THE PROBLEM: Print the entries once more, unchanged.

Pixel coordinate grounding data:
====

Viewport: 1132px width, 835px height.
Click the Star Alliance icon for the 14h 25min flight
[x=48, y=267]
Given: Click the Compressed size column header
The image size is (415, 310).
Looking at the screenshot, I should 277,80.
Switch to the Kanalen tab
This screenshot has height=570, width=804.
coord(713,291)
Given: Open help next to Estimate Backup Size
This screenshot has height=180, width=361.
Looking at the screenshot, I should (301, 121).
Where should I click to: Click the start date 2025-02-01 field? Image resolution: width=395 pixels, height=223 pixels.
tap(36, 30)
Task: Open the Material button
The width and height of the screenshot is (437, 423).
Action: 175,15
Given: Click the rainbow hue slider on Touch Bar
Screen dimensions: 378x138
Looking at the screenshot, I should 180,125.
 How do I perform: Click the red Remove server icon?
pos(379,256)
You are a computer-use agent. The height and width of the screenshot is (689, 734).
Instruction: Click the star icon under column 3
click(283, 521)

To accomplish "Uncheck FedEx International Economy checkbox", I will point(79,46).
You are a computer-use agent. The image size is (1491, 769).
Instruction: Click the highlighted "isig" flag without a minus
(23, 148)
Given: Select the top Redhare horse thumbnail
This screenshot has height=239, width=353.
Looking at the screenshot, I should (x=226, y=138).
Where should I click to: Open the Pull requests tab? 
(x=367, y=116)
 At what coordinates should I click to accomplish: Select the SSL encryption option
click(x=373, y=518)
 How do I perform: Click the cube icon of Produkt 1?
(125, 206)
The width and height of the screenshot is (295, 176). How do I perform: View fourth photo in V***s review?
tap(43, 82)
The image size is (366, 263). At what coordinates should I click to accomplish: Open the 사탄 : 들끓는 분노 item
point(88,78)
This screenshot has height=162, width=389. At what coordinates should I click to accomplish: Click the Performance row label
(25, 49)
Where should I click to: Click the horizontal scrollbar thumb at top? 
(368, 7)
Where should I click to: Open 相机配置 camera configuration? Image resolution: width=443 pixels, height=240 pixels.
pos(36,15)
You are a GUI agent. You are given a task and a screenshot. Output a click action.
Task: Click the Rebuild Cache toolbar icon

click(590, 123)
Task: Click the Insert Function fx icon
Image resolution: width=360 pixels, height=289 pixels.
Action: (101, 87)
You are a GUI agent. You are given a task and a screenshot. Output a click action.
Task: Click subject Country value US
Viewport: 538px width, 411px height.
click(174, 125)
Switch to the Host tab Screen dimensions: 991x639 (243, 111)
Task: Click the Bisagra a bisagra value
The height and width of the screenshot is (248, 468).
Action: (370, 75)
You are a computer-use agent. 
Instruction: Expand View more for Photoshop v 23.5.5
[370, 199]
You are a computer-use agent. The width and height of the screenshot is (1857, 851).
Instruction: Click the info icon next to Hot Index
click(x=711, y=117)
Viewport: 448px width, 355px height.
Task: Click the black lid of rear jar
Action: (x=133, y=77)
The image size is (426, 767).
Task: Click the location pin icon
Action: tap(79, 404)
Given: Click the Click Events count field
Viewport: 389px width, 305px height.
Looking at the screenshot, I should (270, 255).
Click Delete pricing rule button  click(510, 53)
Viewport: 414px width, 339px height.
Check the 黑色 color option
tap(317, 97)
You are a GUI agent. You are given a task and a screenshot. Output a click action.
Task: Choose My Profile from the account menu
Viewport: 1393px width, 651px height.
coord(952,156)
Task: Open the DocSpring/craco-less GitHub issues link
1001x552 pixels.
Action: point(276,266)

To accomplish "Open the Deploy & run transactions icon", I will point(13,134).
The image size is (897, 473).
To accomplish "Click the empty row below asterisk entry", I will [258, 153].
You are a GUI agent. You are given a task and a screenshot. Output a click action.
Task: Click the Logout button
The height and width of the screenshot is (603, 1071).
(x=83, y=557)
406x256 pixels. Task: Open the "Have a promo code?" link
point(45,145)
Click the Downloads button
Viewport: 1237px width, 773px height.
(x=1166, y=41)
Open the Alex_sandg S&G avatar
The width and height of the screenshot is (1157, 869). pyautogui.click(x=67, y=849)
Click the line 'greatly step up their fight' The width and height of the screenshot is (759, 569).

====

FINISHED EXERCISE:
Viewport: 1132px width, 835px height.
Click the Star Alliance icon for the 14h 25min flight
[x=48, y=267]
Given: Click the Compressed size column header
The image size is (415, 310).
Looking at the screenshot, I should 277,80.
Switch to the Kanalen tab
This screenshot has height=570, width=804.
coord(713,291)
Given: Open help next to Estimate Backup Size
This screenshot has height=180, width=361.
Looking at the screenshot, I should (301, 121).
Where should I click to: Click the start date 2025-02-01 field? Image resolution: width=395 pixels, height=223 pixels.
tap(36, 30)
Task: Open the Material button
The width and height of the screenshot is (437, 423).
Action: 175,15
Given: Click the rainbow hue slider on Touch Bar
Screen dimensions: 378x138
Looking at the screenshot, I should 180,125.
 How do I perform: Click the red Remove server icon?
pos(379,256)
You are a computer-use agent. The height and width of the screenshot is (689, 734).
Instruction: Click the star icon under column 3
click(283, 521)

To accomplish "Uncheck FedEx International Economy checkbox", I will point(79,46).
You are a computer-use agent. The image size is (1491, 769).
Instruction: Click the highlighted "isig" flag without a minus
(23, 148)
Given: Select the top Redhare horse thumbnail
This screenshot has height=239, width=353.
Looking at the screenshot, I should (x=226, y=138).
Where should I click to: Open the Pull requests tab? 
(x=367, y=116)
 At what coordinates should I click to accomplish: Select the SSL encryption option
click(x=373, y=518)
 How do I perform: Click the cube icon of Produkt 1?
(125, 206)
The width and height of the screenshot is (295, 176). How do I perform: View fourth photo in V***s review?
tap(43, 82)
The image size is (366, 263). At what coordinates should I click to accomplish: Open the 사탄 : 들끓는 분노 item
point(88,78)
This screenshot has height=162, width=389. At what coordinates should I click to accomplish: Click the Performance row label
(25, 49)
Where should I click to: Click the horizontal scrollbar thumb at top? 
(368, 7)
Where should I click to: Open 相机配置 camera configuration? Image resolution: width=443 pixels, height=240 pixels.
pos(36,15)
You are a GUI agent. You are given a task and a screenshot. Output a click action.
Task: Click the Rebuild Cache toolbar icon

click(590, 123)
Task: Click the Insert Function fx icon
Image resolution: width=360 pixels, height=289 pixels.
Action: (101, 87)
You are a GUI agent. You are given a task and a screenshot. Output a click action.
Task: Click subject Country value US
Viewport: 538px width, 411px height.
click(174, 125)
Switch to the Host tab Screen dimensions: 991x639 (243, 111)
Task: Click the Bisagra a bisagra value
The height and width of the screenshot is (248, 468).
Action: (370, 75)
You are a computer-use agent. 
Instruction: Expand View more for Photoshop v 23.5.5
[370, 199]
You are a computer-use agent. The width and height of the screenshot is (1857, 851).
Instruction: Click the info icon next to Hot Index
click(x=711, y=117)
Viewport: 448px width, 355px height.
Task: Click the black lid of rear jar
Action: (x=133, y=77)
The image size is (426, 767).
Task: Click the location pin icon
Action: tap(79, 404)
Given: Click the Click Events count field
Viewport: 389px width, 305px height.
Looking at the screenshot, I should (270, 255).
Click Delete pricing rule button  click(510, 53)
Viewport: 414px width, 339px height.
Check the 黑色 color option
tap(317, 97)
You are a GUI agent. You are given a task and a screenshot. Output a click action.
Task: Choose My Profile from the account menu
Viewport: 1393px width, 651px height.
coord(952,156)
Task: Open the DocSpring/craco-less GitHub issues link
1001x552 pixels.
Action: point(276,266)

To accomplish "Open the Deploy & run transactions icon", I will point(13,134).
The image size is (897, 473).
To accomplish "Click the empty row below asterisk entry", I will [258, 153].
You are a GUI agent. You are given a task and a screenshot. Output a click action.
Task: Click the Logout button
The height and width of the screenshot is (603, 1071).
(x=83, y=557)
406x256 pixels. Task: Open the "Have a promo code?" link
point(45,145)
Click the Downloads button
Viewport: 1237px width, 773px height.
(x=1166, y=41)
Open the Alex_sandg S&G avatar
The width and height of the screenshot is (1157, 869). pyautogui.click(x=67, y=849)
Click the line 'greatly step up their fight' The width and height of the screenshot is (759, 569).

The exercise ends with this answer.